More significantly, Steck also indicated that Andrew M. Cuomo exploited state government employees and resources to produce his pandemic "leadership" book for his own personal gain.
“It certainly appears from the evidence I’m familiar with that people were working on the book during regular business hours when it was not plausible for them to argue that they were not on government time, so to speak,” Mr. Steck said.
The report also gives an indication of the kind of evidence the Assembly's impeachment probe investigators have collected regarding Team Cuomo's cover-up of the full extent of COVID deaths among nursing home residents during the period their deadly 25 March 2020 directive was in effect:
Investigators have also requested a broad array of documents related to nursing home deaths, including drafts of a Department of Health report that Cuomo officials rewrote last year to include a smaller number of nursing home deaths.

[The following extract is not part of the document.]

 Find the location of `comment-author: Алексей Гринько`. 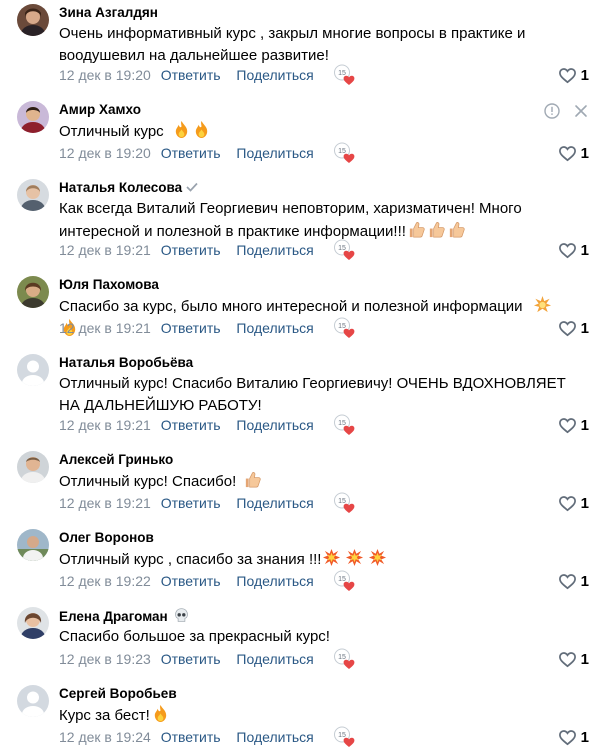

comment-author: Алексей Гринько is located at coordinates (116, 460).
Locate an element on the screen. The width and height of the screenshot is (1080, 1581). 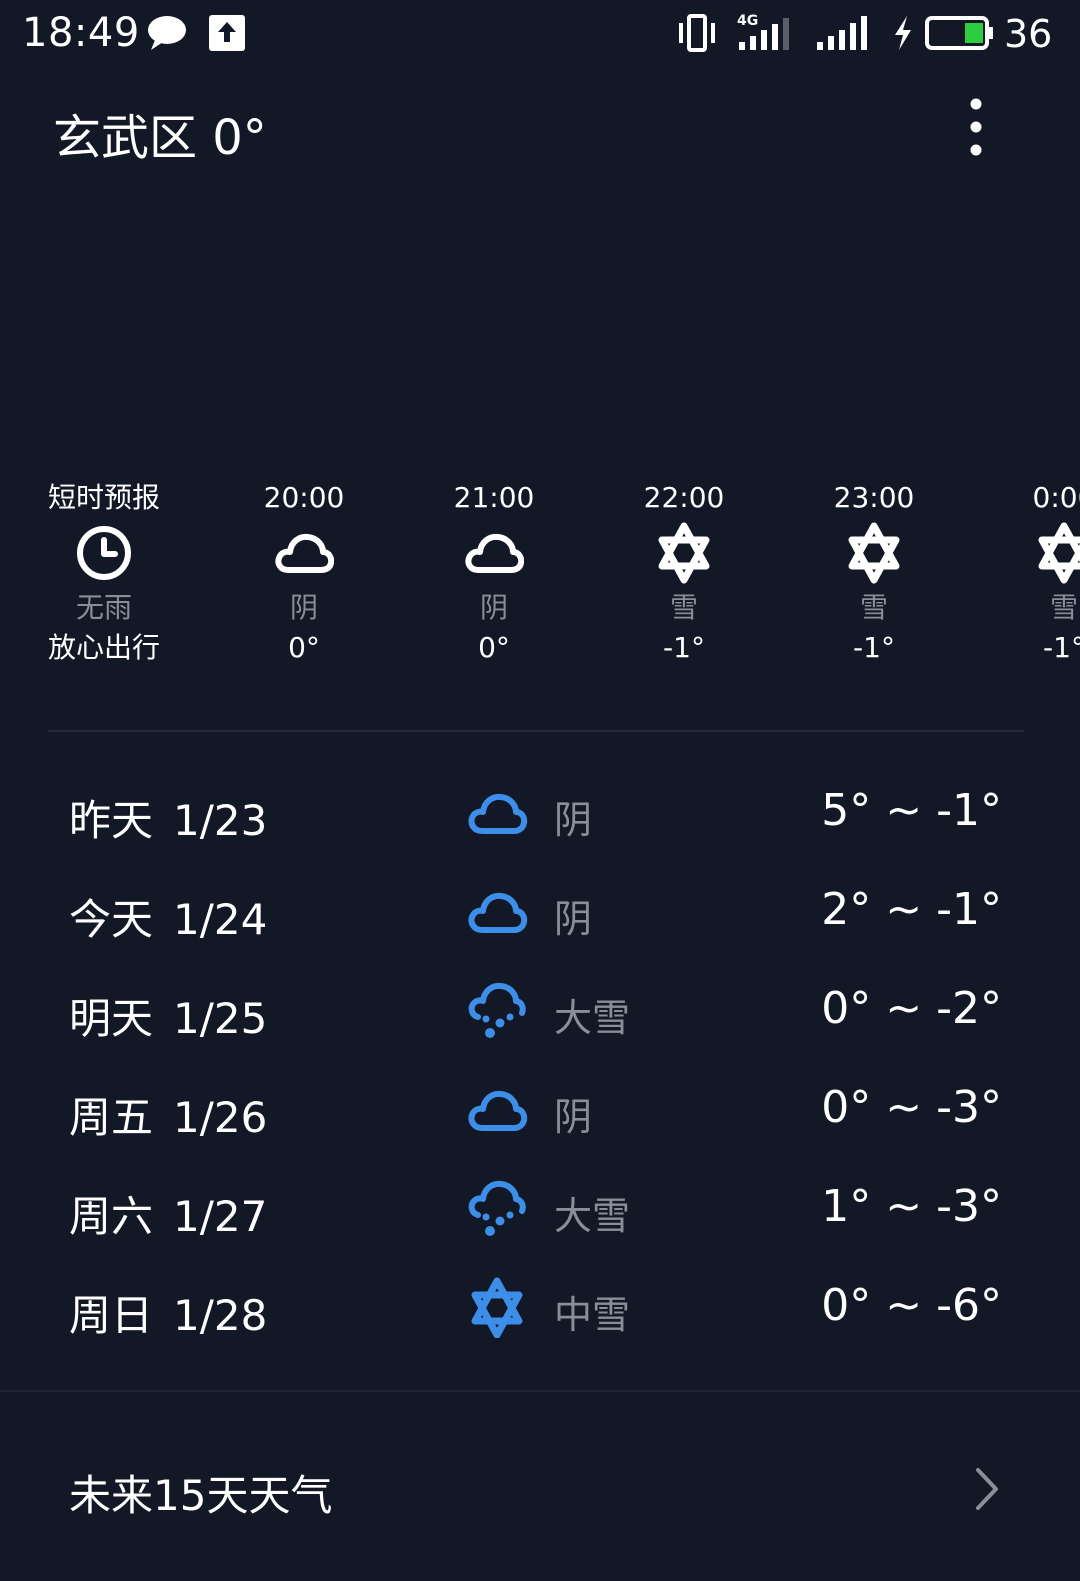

Michael Montesano, the highest-ranking Republican on the Assembly’s judiciary committee, said the Assembly had “hundreds of emails and text messages that address this issue, that go between all the top people from his office.”
With the exception of the apparent corroboration of the sexual harassment claims contained in the state attorney general's 3 August 2021 report and the response of Cuomo loyalists to them, which has been the primary topic of coverage for the New York Times, the report contained little new information.